Cinéma : des étincelles à Kinshasa

Colomba Poinsignon
7 Avril 2013



Dans un style original, entre documentaire et fiction, Kinshasa Kids est un conte honnête et pourtant optimiste. A ne pas manquer !


Cinéma : des étincelles à Kinshasa
Que dire d'abord de Kinshasa Kids à part qu'il faut absolument aller le voir ? C'est un film dont la principale qualité est sans aucun doute d'être ou d'incarner le lieu et les personnages qu'il montre. On vit pendant un petit moment avec ces enfants des rues, ces "shégués", qui tentent de survivre et de s'amuser malgré la faim et le manque d'affection. Le film raconte une partie de la vie de huit de ces milliers d'enfants, qui tentent de monter un groupe de musique pour enfin avoir de la chance et grandir comme ils le souhaitent. Ils sont aidés dans cela par Bebson de la rue, rappeur un peu fou et très talentueux.
L'espoir est là, sans aucun doute, notamment lorsque les enfants énumèrent chacun à leur tour ce qu'ils veulent faire plus tard : quelqu'un d'important en Europe, aller à l'école ou policier pour pouvoir voler tranquillement. La ténacité et la joie de ces enfants s'échappent du film avec une grande intensité. Mais il y a aussi les moments de tristesse et d'horreur, les bagarres sont fréquentes et Rachel, la seule fille du groupe, se prostitue malgré son jeune âge.

Marc-Henri Wajnberg a rencontré des enfants de Kinshasa et en a choisi huit pour faire son film, un conte, comme il le dit lui-même, au style documentaire. Le réalisateur mélange en effet les deux genres avec facilité : les habitants de Kinshasa nous regardent parfois dans les yeux et l'équipe a parfois des problèmes avec des policiers véreux. Rien n'est cependant manichéen et toutes les composantes complexes de la ville nous sont montrées. Policiers et shégués survivent ensemble, s'arrangeant des combines fructueuses.
Le réalisateur nous montre sa plongée dans la ville, sans oublier pour autant que son œuvre est une fiction. Plusieurs passages tiennent du merveilleux, toujours ancrés pourtant dans la réalité de ces personnages. De plus en plus de films contemporains, assumant leur ancrage réaliste, utilisent un détour par le merveilleux ou le fantastique pour emmener leur sujet vers des échappées poétiques qui intensifient le pouvoir du réel. On peut penser à la fin de Detachment ou aux Bêtes du Sud sauvage. Marc-Henri Wajnberg réalise de même un film hybride qui fait exploser les enfants à l'écran.

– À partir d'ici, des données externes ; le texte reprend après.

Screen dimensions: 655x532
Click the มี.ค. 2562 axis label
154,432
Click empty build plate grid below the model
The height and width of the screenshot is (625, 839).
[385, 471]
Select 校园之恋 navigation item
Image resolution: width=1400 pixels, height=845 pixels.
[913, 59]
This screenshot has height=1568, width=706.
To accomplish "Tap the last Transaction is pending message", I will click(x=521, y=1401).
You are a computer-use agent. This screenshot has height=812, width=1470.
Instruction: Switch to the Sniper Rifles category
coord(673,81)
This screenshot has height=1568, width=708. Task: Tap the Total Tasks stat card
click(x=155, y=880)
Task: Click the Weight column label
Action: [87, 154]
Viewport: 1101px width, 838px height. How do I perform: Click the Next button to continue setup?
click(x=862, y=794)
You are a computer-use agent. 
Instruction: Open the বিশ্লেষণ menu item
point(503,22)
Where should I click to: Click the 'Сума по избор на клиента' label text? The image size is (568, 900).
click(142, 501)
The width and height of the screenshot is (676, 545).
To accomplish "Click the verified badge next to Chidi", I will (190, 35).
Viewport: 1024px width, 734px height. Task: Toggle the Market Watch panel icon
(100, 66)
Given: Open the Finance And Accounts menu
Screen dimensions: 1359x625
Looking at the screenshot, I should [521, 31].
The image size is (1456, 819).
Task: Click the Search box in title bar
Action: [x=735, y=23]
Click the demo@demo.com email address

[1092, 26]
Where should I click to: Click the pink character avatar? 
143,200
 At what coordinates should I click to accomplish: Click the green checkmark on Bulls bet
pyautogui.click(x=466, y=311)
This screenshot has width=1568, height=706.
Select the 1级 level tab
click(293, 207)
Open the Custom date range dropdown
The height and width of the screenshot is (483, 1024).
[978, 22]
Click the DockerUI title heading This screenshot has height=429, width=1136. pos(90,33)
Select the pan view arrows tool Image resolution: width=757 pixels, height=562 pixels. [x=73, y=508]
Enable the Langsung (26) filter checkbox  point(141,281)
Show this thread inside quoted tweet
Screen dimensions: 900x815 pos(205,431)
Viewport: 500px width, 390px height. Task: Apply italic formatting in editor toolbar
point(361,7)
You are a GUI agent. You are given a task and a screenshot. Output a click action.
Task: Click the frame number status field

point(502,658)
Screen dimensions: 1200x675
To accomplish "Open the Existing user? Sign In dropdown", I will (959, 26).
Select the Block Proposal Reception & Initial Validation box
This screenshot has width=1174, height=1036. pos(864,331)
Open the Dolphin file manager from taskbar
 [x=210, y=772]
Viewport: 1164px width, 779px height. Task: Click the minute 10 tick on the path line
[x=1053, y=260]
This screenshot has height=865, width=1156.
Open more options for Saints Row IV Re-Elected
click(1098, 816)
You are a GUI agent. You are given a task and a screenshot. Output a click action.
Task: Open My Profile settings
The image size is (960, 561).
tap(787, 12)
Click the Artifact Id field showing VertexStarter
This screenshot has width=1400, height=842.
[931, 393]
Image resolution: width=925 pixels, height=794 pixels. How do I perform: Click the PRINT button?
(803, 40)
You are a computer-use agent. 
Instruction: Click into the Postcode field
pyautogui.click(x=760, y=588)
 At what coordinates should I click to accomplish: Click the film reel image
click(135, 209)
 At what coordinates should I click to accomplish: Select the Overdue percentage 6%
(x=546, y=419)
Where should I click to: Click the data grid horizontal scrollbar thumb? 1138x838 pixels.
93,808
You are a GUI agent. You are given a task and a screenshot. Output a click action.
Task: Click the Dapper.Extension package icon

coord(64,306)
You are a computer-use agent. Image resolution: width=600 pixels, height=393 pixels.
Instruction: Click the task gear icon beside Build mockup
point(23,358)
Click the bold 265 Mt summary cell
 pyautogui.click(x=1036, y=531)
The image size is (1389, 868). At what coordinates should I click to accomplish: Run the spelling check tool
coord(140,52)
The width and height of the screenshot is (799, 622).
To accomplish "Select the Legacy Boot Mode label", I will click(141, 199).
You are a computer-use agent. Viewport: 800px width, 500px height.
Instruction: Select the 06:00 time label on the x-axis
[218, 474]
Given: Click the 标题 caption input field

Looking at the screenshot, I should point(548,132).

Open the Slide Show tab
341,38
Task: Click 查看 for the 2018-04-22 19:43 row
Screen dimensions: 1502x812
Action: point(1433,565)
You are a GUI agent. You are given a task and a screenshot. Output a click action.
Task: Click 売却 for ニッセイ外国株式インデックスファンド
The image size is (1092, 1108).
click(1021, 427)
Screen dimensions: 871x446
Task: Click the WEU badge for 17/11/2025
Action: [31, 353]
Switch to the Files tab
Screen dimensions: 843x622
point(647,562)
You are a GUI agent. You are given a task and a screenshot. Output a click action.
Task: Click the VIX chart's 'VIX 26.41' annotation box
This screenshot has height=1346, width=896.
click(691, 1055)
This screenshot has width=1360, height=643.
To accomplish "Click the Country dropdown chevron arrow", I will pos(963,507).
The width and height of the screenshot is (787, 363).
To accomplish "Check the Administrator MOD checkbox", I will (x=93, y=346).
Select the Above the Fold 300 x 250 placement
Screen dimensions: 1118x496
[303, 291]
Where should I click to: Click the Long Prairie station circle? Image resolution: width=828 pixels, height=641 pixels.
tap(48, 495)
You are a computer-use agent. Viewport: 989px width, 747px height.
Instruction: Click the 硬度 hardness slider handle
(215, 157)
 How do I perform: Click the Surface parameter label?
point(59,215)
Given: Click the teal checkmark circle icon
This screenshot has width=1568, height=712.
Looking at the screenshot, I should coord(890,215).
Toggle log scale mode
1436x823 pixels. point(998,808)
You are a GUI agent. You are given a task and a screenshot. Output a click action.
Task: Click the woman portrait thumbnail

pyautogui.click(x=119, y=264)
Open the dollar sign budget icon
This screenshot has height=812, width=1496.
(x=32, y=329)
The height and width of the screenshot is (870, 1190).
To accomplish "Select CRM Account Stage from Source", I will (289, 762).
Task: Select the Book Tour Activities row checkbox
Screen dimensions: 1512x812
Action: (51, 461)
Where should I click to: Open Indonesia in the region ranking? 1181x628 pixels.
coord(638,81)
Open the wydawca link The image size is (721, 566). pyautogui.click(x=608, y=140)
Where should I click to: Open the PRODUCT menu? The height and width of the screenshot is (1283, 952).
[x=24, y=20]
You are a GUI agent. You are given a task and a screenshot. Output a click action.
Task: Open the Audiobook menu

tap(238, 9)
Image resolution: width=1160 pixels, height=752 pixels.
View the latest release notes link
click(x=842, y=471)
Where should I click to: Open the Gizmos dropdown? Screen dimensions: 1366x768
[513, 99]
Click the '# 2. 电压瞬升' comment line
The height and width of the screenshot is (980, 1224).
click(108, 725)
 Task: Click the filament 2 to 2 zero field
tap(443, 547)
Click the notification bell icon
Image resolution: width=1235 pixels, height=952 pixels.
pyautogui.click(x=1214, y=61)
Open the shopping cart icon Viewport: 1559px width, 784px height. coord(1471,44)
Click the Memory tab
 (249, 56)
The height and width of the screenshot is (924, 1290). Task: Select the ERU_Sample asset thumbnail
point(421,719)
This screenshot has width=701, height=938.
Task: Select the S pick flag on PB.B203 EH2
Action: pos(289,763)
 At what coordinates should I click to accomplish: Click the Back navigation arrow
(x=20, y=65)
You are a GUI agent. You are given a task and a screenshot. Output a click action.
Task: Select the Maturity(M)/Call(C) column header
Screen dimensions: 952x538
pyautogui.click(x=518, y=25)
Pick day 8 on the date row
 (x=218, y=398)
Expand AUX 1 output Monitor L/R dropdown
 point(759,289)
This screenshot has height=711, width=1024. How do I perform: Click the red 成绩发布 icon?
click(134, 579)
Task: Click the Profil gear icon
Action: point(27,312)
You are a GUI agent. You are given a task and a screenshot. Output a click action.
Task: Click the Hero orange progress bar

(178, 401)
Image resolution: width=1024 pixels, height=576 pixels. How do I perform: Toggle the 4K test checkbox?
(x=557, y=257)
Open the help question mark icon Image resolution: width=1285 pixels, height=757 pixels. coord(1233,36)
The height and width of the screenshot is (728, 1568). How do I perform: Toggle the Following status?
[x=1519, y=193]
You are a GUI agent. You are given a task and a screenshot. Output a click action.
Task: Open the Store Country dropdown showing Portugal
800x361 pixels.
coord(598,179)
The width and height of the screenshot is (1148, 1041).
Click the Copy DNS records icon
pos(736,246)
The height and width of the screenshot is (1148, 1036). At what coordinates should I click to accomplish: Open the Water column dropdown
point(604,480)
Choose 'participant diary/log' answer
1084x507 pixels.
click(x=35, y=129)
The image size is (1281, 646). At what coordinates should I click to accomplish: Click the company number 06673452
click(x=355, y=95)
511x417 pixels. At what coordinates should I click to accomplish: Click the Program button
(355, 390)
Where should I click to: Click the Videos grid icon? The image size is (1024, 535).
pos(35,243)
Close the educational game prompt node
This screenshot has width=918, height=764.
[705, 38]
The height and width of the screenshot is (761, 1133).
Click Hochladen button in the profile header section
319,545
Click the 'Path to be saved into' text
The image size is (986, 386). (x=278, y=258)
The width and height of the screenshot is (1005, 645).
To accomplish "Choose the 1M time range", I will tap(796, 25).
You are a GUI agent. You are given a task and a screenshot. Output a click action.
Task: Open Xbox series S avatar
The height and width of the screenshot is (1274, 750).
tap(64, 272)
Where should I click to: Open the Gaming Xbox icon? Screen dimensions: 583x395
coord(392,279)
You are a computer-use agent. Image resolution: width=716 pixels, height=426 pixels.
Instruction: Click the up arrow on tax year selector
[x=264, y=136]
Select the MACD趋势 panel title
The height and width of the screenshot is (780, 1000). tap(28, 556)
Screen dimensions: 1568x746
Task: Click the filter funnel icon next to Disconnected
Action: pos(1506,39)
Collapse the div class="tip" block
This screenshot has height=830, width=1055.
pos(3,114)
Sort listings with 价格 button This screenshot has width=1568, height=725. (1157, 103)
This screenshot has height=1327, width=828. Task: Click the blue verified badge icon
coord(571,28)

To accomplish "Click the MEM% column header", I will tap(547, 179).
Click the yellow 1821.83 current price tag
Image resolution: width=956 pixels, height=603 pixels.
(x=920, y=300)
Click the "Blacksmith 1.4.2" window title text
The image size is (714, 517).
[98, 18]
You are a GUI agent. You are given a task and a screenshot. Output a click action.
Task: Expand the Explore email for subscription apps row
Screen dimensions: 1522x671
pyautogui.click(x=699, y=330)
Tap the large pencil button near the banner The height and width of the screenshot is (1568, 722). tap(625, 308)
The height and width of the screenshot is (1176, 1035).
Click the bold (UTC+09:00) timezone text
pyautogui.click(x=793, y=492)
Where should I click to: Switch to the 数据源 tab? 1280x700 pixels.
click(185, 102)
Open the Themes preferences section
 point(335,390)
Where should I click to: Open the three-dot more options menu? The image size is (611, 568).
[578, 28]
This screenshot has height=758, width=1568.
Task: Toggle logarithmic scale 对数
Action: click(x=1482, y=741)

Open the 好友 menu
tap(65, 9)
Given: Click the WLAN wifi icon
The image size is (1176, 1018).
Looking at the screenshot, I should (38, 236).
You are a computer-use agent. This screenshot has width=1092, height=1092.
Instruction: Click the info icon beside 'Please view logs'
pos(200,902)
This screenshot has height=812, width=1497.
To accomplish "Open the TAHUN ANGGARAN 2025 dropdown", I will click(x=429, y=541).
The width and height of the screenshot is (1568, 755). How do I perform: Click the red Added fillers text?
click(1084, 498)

Emma, José, Gaby, Joël, Gauthier, Michael, Rachel et Sammy ne se connaissaient pas avant de faire le film, mais ils ont appris à s'apprécier pendant le tournage, et quatre vivent toujours ensemble dans les rues de Kinshasa. Rachel a joué dans un autre film, War Witch, et a gagné un Ours d'argent à Berlin ; elle va maintenant à l'école à Kinshasa. Le film a donc réussi à en sauver au moins un. Les shégués sont souvent des enfants chassés par leur famille car considérés comme sorciers. Le dossier de presse du film nous explique qu'au gré des recompositions familiales, les mères, laissées sans ressources, abandonnent souvent l'enfant au père. Les belles-mères et belles-familles n'acceptent souvent pas cet enfant et l'excuse de la sorcellerie est alors utilisée. Emma a, lui, une mère très jeune qui ne peut l'élever seule et dont la famille refuse de l’accueillir si elle le garde avec elle.
Le film parvient à nous faire ressentir cela grâce au mélange savant entre documentaire et fiction : rien n'est dit, tout est suggéré et appuyé par des images d'une rare beauté. La caméra est très mobile, saisissant le vif et l'improvisation, mais les rues de Kinshasa s'impriment dans votre esprit grâce à la maîtrise du cadre et de la profondeur de champ, souvent oubliée dans les films contemporains.